21 Cal. 368 | Cal. | 1863

Field, C. J. delivered the opinion of the Court

Cope, J. and Norton, J. concurring.

The dying declarations of the deceased were admitted in evidence against the defendant without objection. These declarations relate to the cause of the homicide, and the circumstances attending it. After the prosecution had closed the defendant offered to prove that on his examination before the committing magistrate the deceased had testified to facts directly contradicting his dying declarations; and, also, that he had made other and contradictory declarations. But the Court refused to allow the proof, and its ruling in this respect constitutes one of the errors assigned for a reversal of the judgment.

It does not appear from the record on what ground the Court based its ruling, and we are unable to perceive any which is at all tenable. The rule is general that the credit of a witness may be impeached by proof that he has made statements contrary to what he has testified. There is, it is true, a condition to the application of the rule with reference to verbal statements: that the attention of the witness must be previously called to the particular occasion and circumstances under which the supposed contradictory statements were made, in order to give him an opportunity of making any explanation of the matter which he may have. (1 Greenleaf's Ev. sec. 462.) But this preliminary condition, it is clear, cannot be complied with where dying declarations are offered in evidence, *372except in very rare cases. Such declarations are generally made to the physician or friends of the deceased, in the absence of the party against whom they are offered, who, of course, has no opportunity of cross-examination, or of directing the attention of the deceased to any alleged contradictory statements made by him. Declarations of this character are received with the greatest caution. They are admissible on the ground of necessity; but, as very justly observed in People v. Glenn, (10 Cal. 36) though the condition of the person making the declarations in the last hours of life, under a sense of impending dissolution, may compensate for the want of an oath, it can never make up for the want of a cross-examination. There would be no justice, therefore, in any rule which would deprive the accused, under such circumstances, of the right to impeach the credit of the deceased by proof of his having made contradictory statements as to the homicide and its cause.

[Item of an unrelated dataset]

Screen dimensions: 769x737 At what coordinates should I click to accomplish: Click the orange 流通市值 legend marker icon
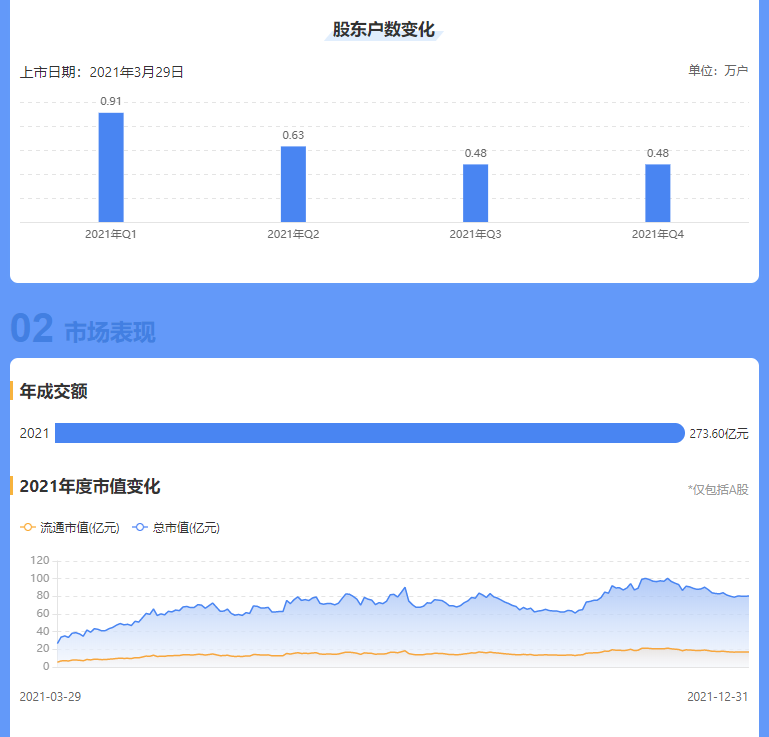pos(28,528)
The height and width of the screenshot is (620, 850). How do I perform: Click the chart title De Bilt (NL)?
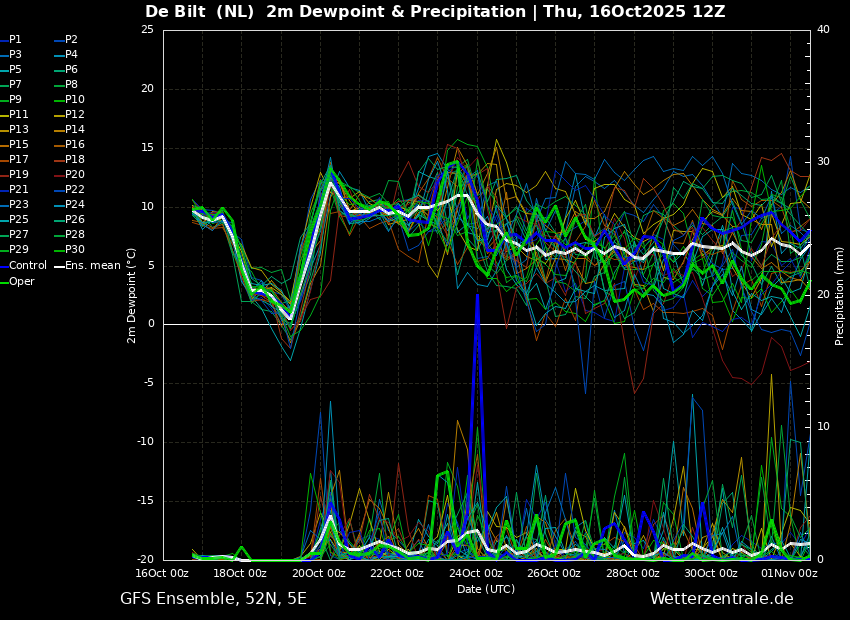point(199,11)
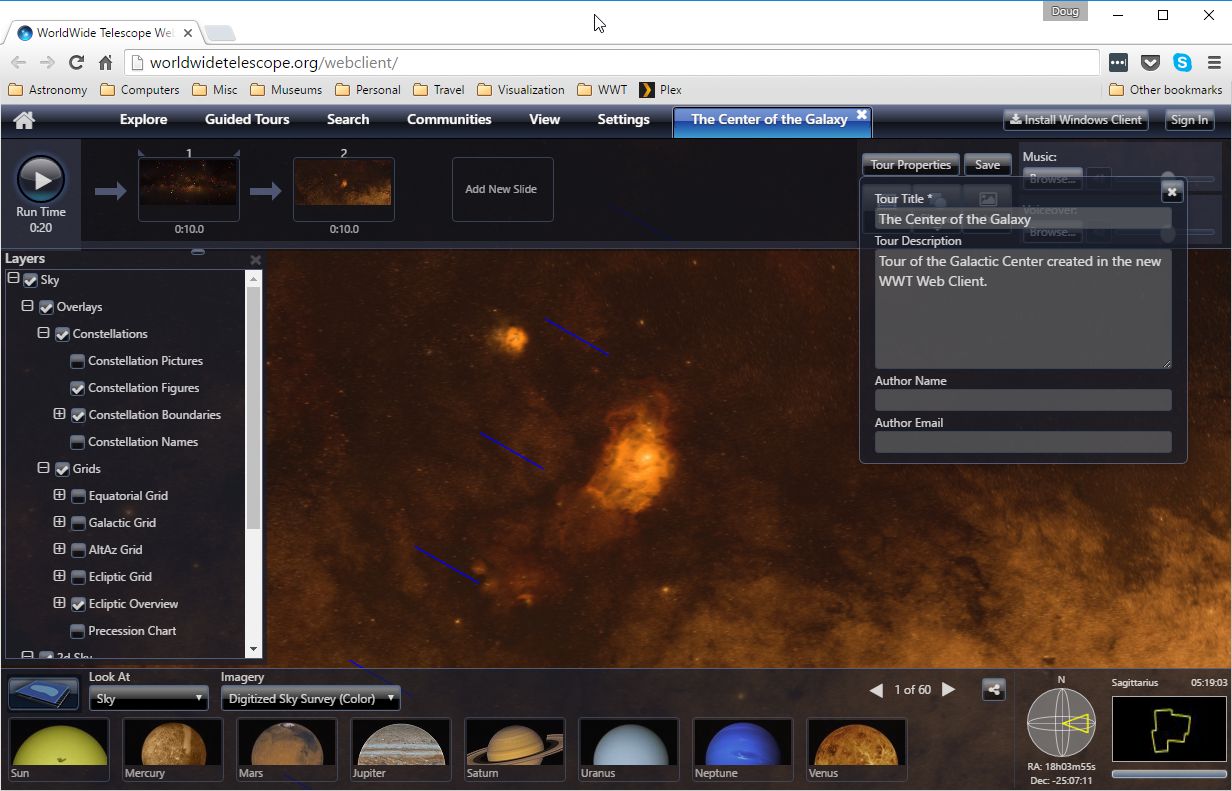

The conclusion we have thus reached disposes of the appeal, and necessitates a reversal of the judgment. There is, however, another error assigned, which it is proper to dispose of, inasmuch as the refusal to discharge the prisoner for the alleged illegality and insufficiency of the indictment will otherwise be again presented in the Court below, and, perhaps, upon a second appeal. The indictment was returned to the Court signed by the foreman of the grand jury, but without being indorsed “ a true bill,” and the absence of this indorsement was urged as a fatal defect to the indictment. The statute requires the indictment to be indorsed “ a true bill,” and the indorsement to be signed by the foreman, (Crim. Prac. Act, sec. 229) and provides that the indictment shall be set aside, upon motion of defendant, when not thus indorsed, provided the motion be made before a demurrer or plea is interposed (Secs. 277, 278) ; but if not thus made, that the defendant shall be precluded from afterward taking the objection. (Sec. 280.) In the present case the defendant pleaded to the indictment, and did not raise the objection until after the jury were impanneled and sworn. It was too late then, under the statute, to urge the objection. The indorsement is not essential to the legality and sufficiency of the indictment, as contended. It is only evidence of the finding of the indictment, and the object of the statute in requiring it is simply *373to secure the authenticity and genuineness of the instrument. This end is equally attained when the indictment is presented by the grand jury in open Court, and is filed by the Clerk with other records. If in the present case no indictment had in fact been found, the Court would, undoubtedly, upon a proper application, have allowed the plea to be withdrawn and the motion made. But the truth being that it had been found and presented in open Court, no objection could be urged to it except a technical one.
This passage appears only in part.